Pull out every line of the records that contains the string "switch", matching case exactly.

start SUPPLIED DATA

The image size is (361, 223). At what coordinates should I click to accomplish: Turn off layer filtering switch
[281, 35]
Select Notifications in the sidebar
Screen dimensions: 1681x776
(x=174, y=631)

end SUPPLIED DATA

**ANSWER TO THIS TASK:**
The image size is (361, 223). At what coordinates should I click to accomplish: Turn off layer filtering switch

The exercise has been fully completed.